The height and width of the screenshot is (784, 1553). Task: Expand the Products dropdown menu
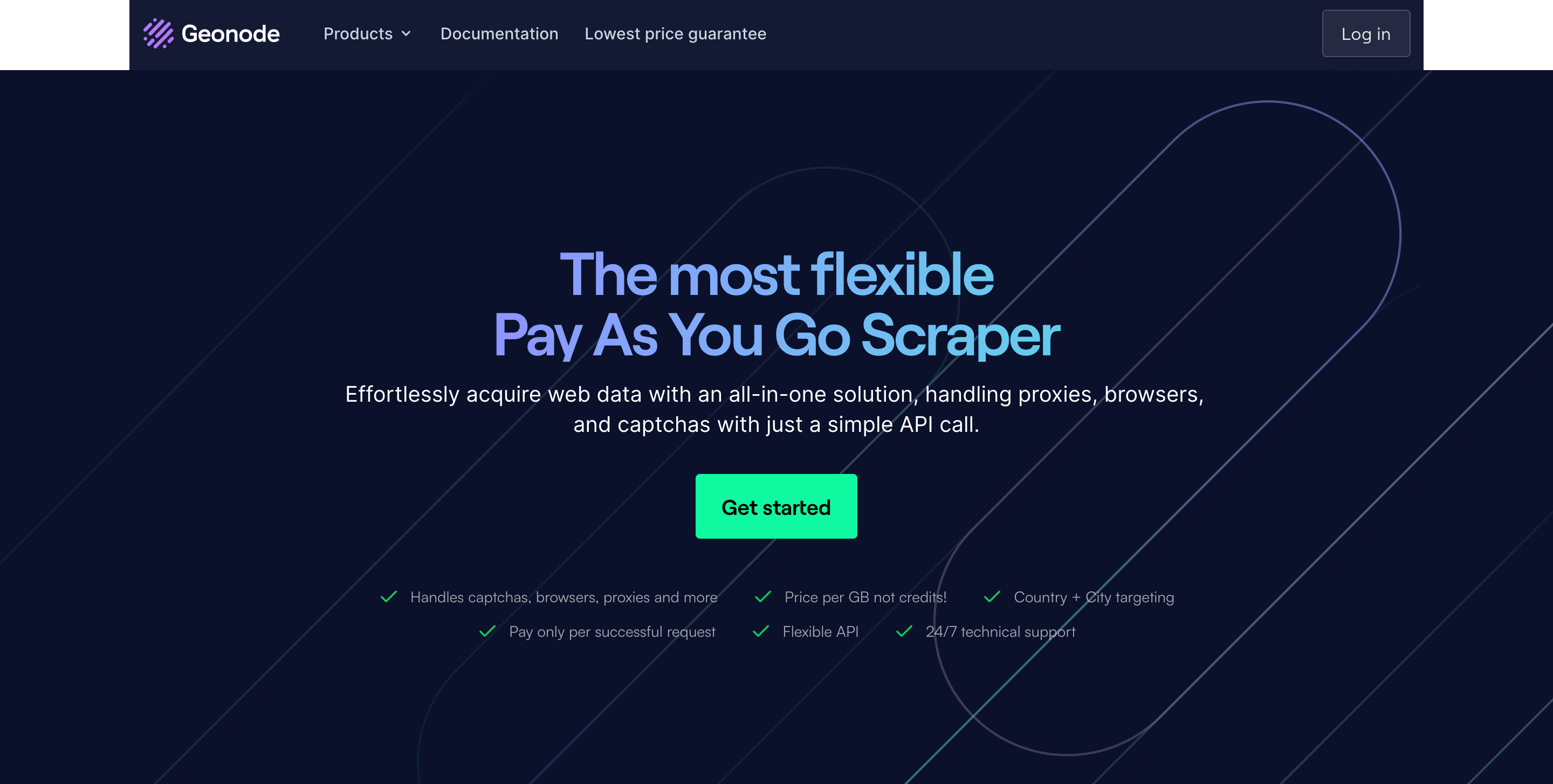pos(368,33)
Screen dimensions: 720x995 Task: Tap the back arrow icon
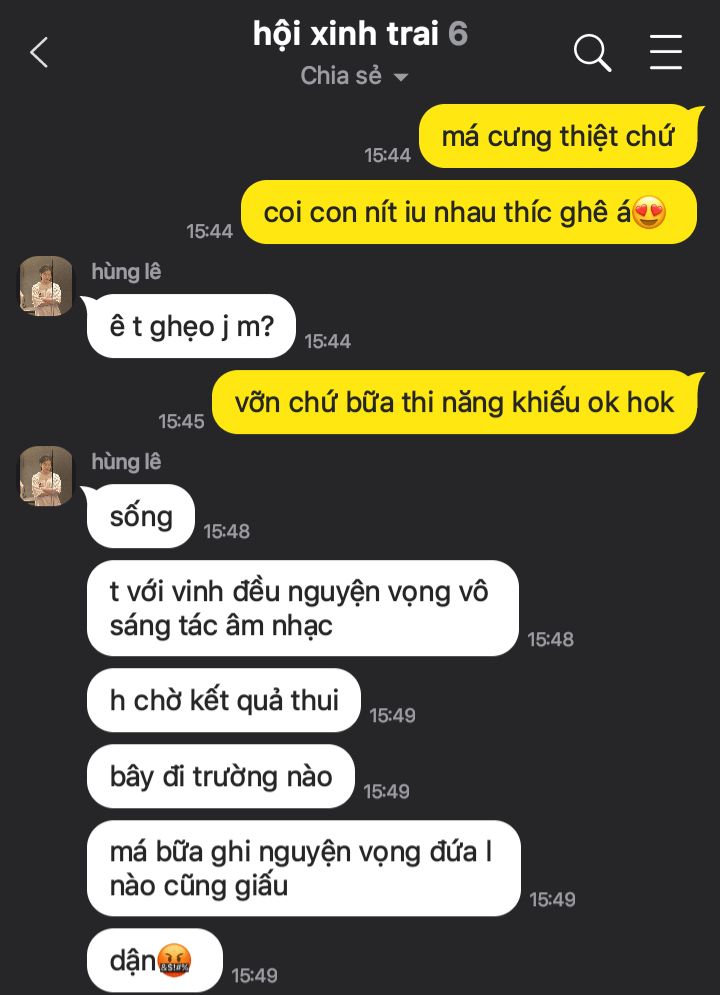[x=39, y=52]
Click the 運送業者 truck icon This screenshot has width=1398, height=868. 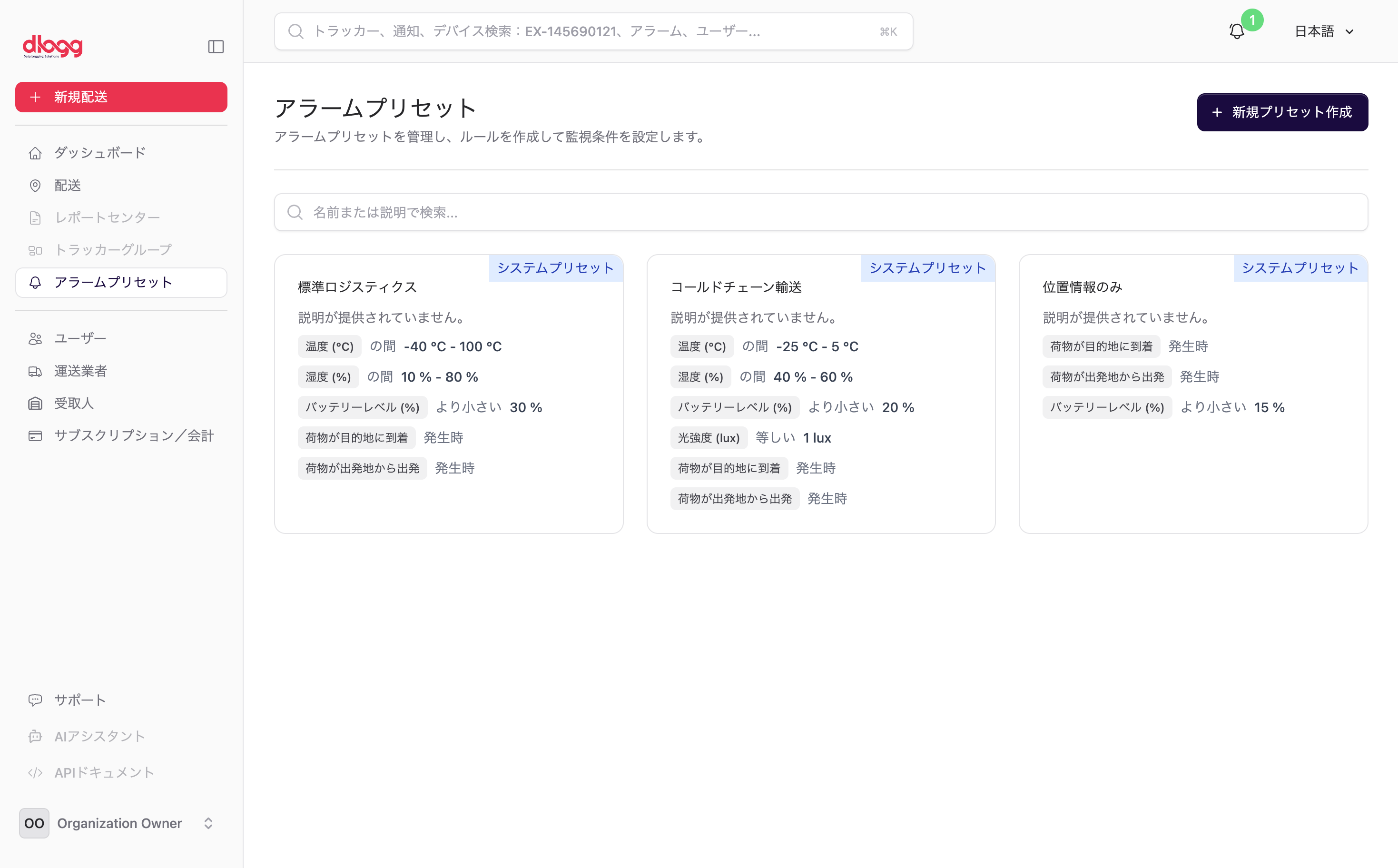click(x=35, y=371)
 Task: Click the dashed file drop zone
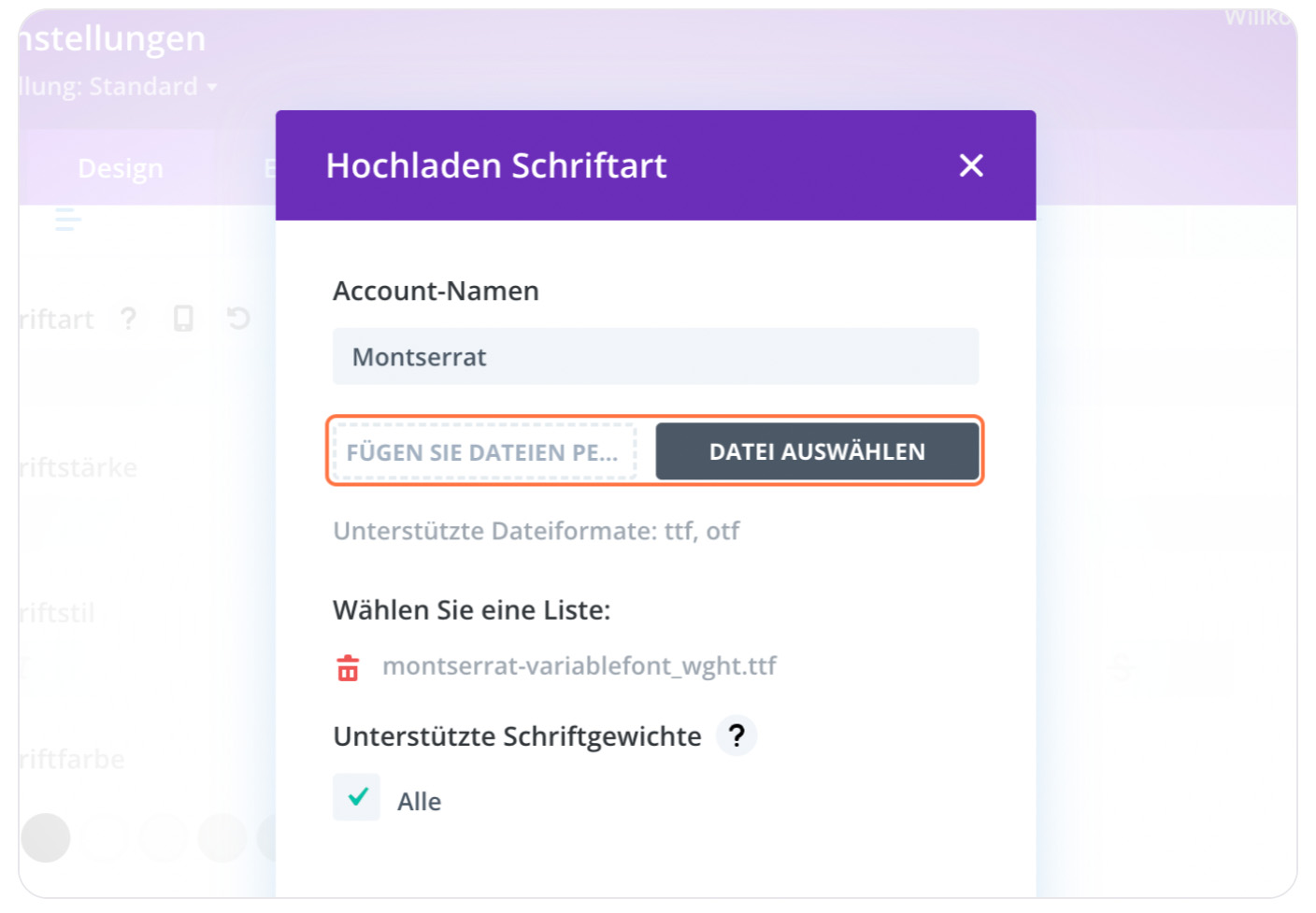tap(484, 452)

= = =

(Required work): Reproduce the lines from the beginning through the line containing "[x=39, y=52]", word for word, leaving out the pictures.

(Problem solution):
The height and width of the screenshot is (784, 1553). Task: Expand the Products dropdown menu
pos(368,33)
Screen dimensions: 720x995 Task: Tap the back arrow icon
[x=39, y=52]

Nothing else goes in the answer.